China Chow, Gwen Stefani, Kidada Jones, Aaliyah and Rashida Jones photographed by Patrick McMullan in New York City, 199
China Chow, Gwen Stefani, Kidada Jones, Aaliyah and Rashida Jones photographed by Patrick McMullan in New York City, 1997. 

McMullan also describes himself as very hands-on. He’s not the type of photographer who will hide behind his lens at a party, silently snapping away in hopes of getting “the shot.” Instead, he takes it upon himself to introduce famous party guests who’ve never met ― a method he seems quite proud of. 

For instance, he said he introduced Tesla founder Elon Musk to actress and comedian Amy Schumer (Musk’s mom later asked McMullan to send her the photo), and Raquel Welch to Mary Tyler Moore. Then, there was that time he introduced Bill and Melinda Gates to Rita Wilson and Tom Hanks. 

“I remember saying to Bill, ‘Would you like to meet Tom Hanks?’ and he said, ‘Can I bring my wife?’ It was the cutest thing,” McMullan recalled. 

There was also the time he introduced actor Tom Cruise to euthanasia activist Dr. Jack Kevorkian at a Time magazine anniversary party. He described the moment, saying, “I was with Dr. Kevorkian and I introduced him to Tom who said, ‘I love your work.’ Kevorkian looked at me funny and I said, ‘I think what Tom means is that you have crossed a very important barrier.’ And Tom said, ‘Yes that’s what I mean.’ We all laughed a bit and I took the picture.” 

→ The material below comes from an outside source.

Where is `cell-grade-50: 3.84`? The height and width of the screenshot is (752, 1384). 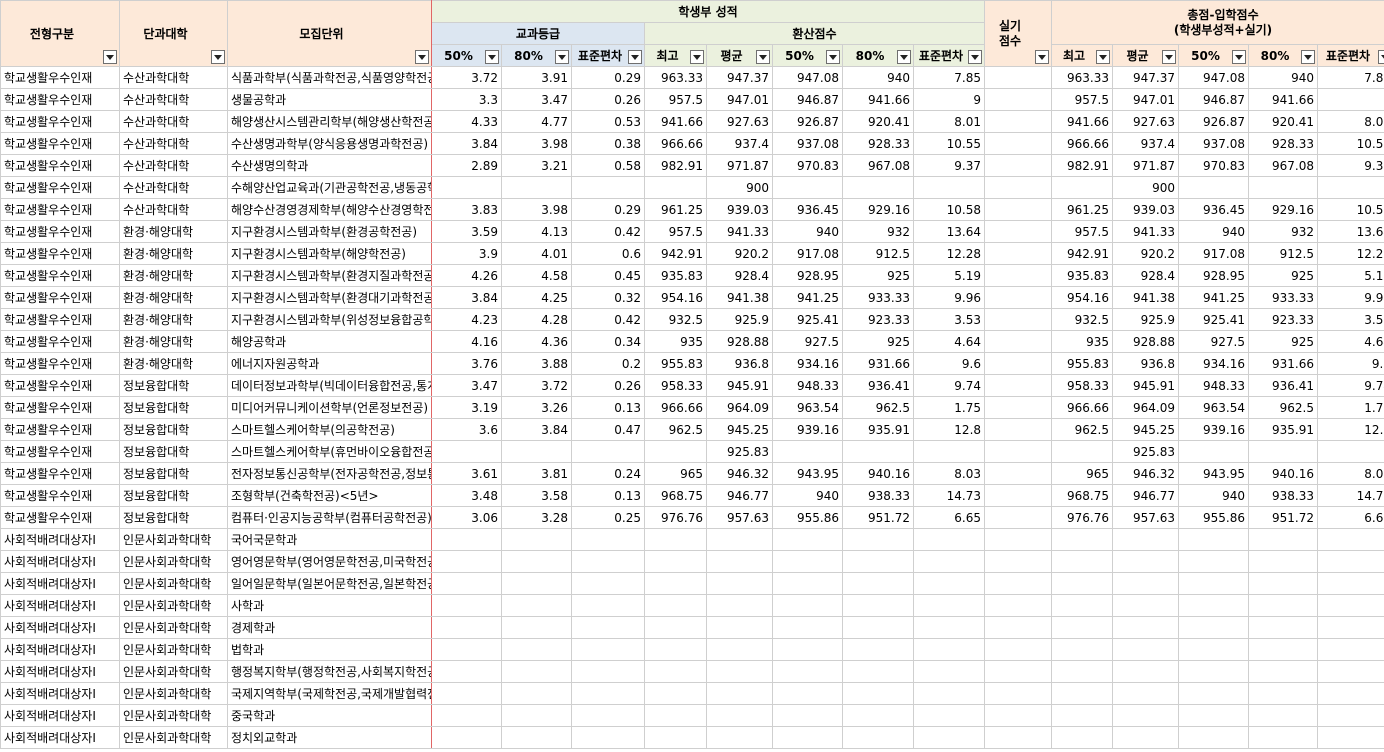
cell-grade-50: 3.84 is located at coordinates (466, 298).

Tom Cruise meeting Dr. Kevorkian at the Time magazine 75th anniversary party in 1995. (Photographed by McMullan and provided
Tom Cruise meeting Dr. Kevorkian at the Time magazine 75th anniversary party in 1995. (Photographed by McMullan and provided exclusively to The Huffington Post.)

It could be argued that McMullan’s method of arranging meetings between party guests results in a manufactured image, one that lacks the candid nature of a paparazzi shot. But for a man who considers himself the “ultimate party guest,” the mingling seems to be his way of making public outings a little more interesting.

After all, he’s been in the business for decades. And as someone with that much experience photographing nightlife, McMullan has seen plenty of changes in an industry he believes will continue to evolve. “In the near future, I think it’s going to be more of the same but it will be a little bit more curated,” he said, adding that photographers, celebrities and stylists will “walk away with exactly what they want.” 

The far future, as he explained it, sounds a bit like a cross between “Blade Runner” and “Ex Machina.” 

“In the future, everybody’s going to have their own avatar,” he said. “You might say, ‘Oh, I didn’t go out but I sent my avatar,’ or ‘Oh, it wasn’t really me. It was my avatar who had sex with Tom Hiddleston.’ You could have more than one avatar that goes out and then all the photographers would go, ‘Oh, it’s the avatar.’ It could be really fun. You can be at home, controlling your own avatar. I think that’s going to happen. I’d still take pictures of the avatars if they’re dressed nicely!” 

Beyond avatars, McMullan predicts the future will bring us more celebrities like Sia who choose to hide themselves in plain sight. “You’ll know when they’re there, but you won’t really know what they really look like. And I think that might be a good thing, because then people can have it all,” he said.  

Whatever happens, McMullan will be there to witness the changes. Because in his heart, he’s a still that kid in high school who loves going to parties.